[Records excerpted from a collection]
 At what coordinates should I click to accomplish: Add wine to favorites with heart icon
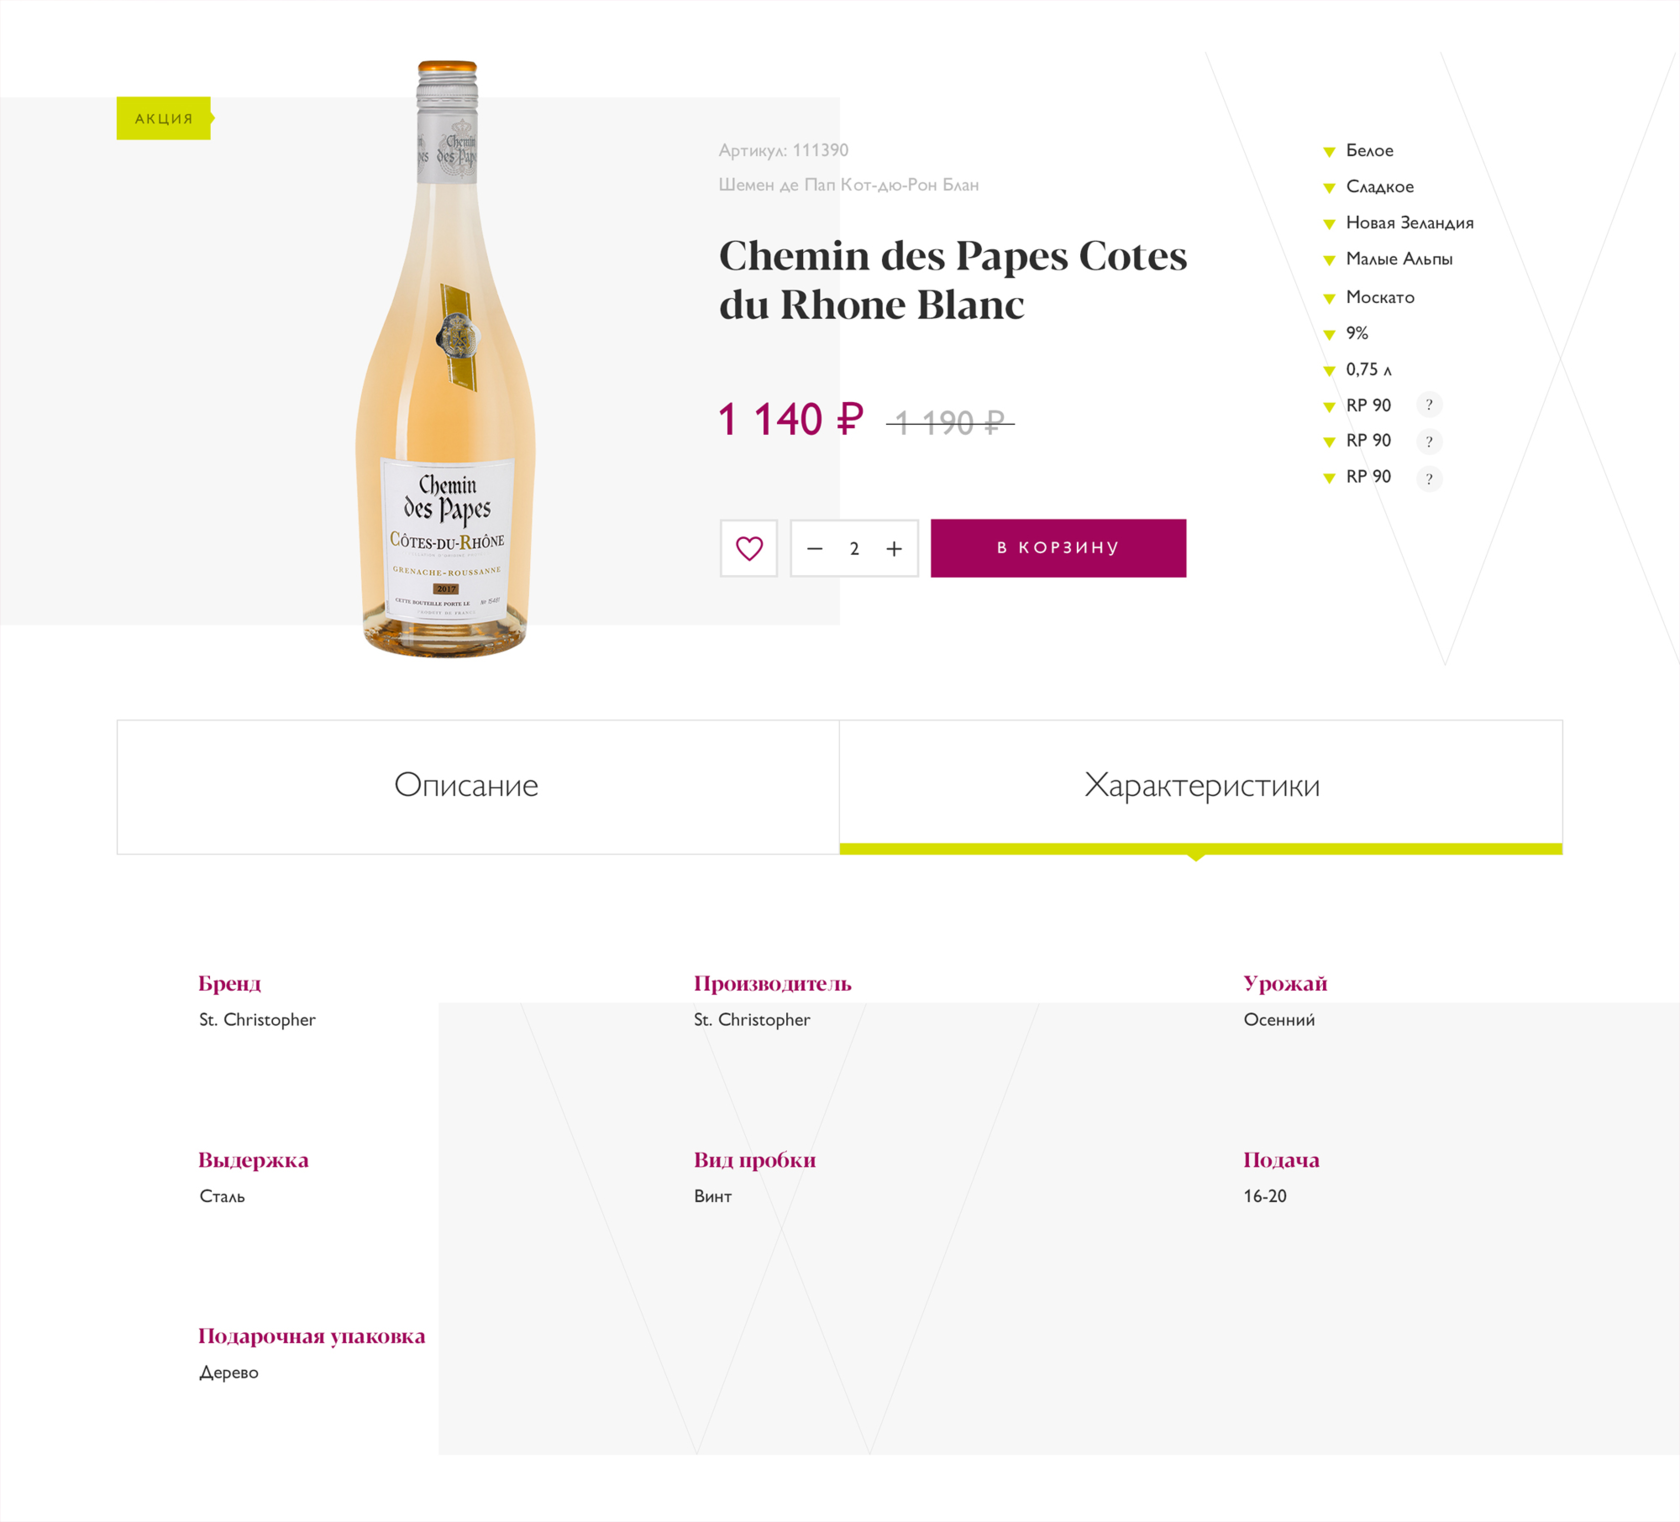(x=749, y=548)
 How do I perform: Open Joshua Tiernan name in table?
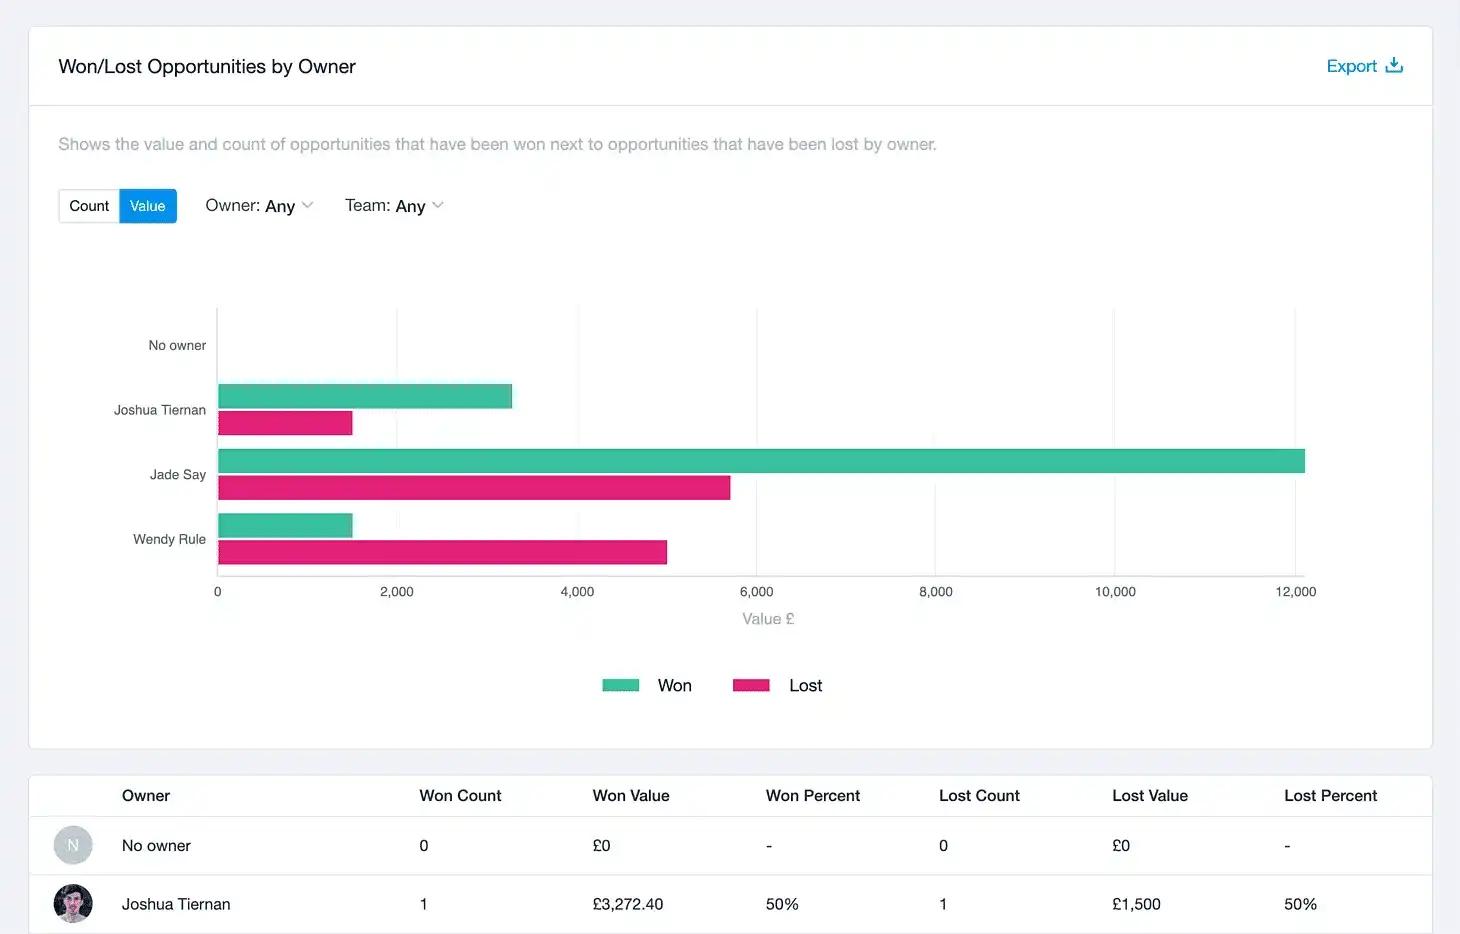176,904
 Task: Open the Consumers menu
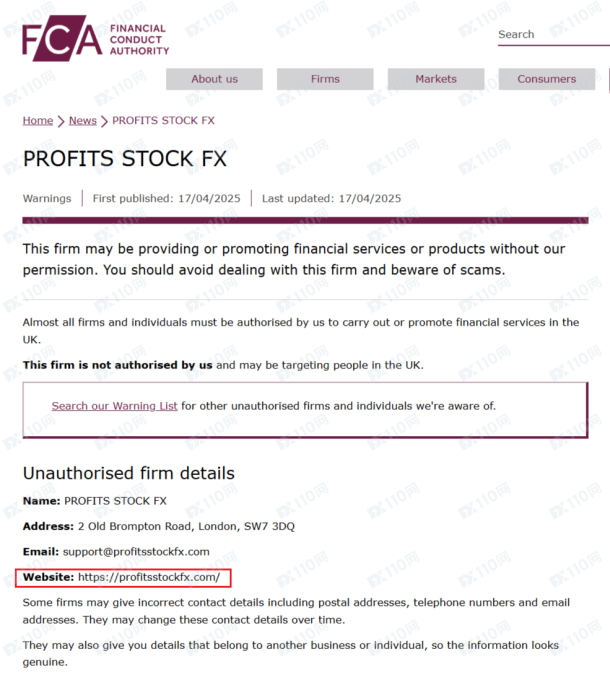coord(546,79)
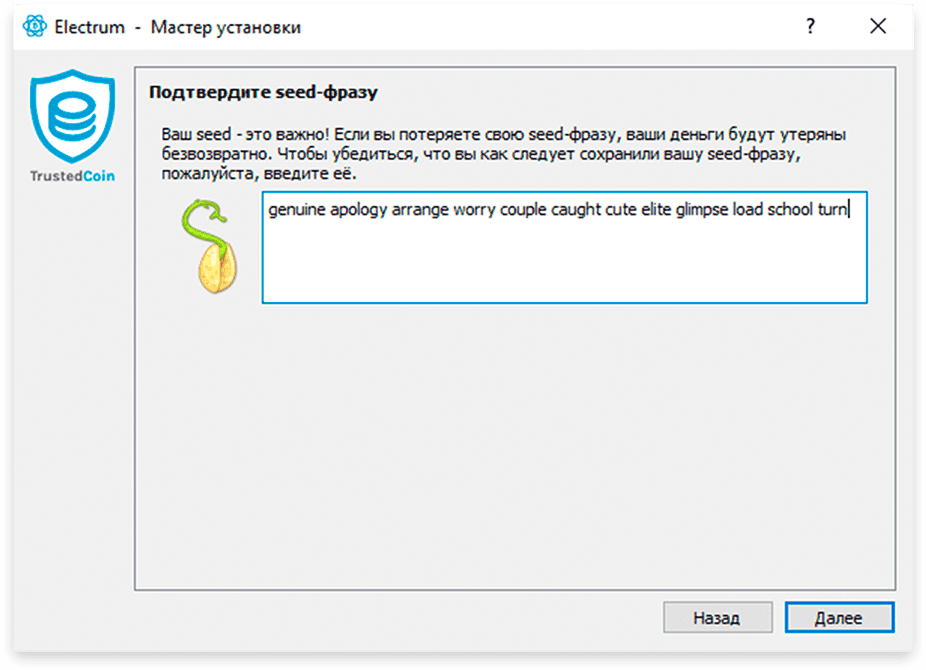The height and width of the screenshot is (670, 926).
Task: Click the TrustedCoin shield logo
Action: (72, 116)
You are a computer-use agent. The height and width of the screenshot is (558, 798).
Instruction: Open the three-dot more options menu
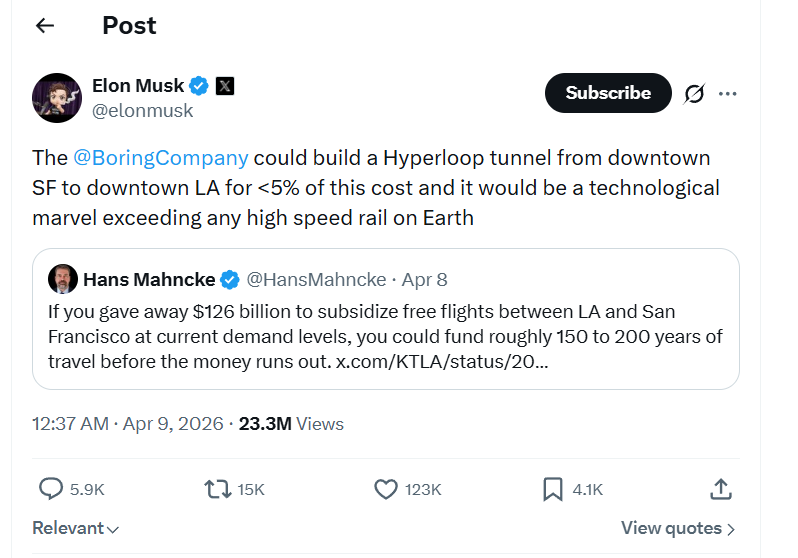point(727,94)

* ABOUT THIS EXERCISE
Should there be pictures in the data, leave them out and return the rest exactly.

* SOLUTION FOR THIS TASK
 At what coordinates should I click to accomplish: Add wine to favorites with heart icon
(x=749, y=548)
 How do I perform: Open Joshua Tiernan name in table?
176,904
 Task: Open the Consumers menu
coord(546,79)
The height and width of the screenshot is (670, 926).
Task: Click the TrustedCoin shield logo
Action: (72, 116)
You are a computer-use agent. The height and width of the screenshot is (558, 798).
Instruction: Open the three-dot more options menu
point(727,94)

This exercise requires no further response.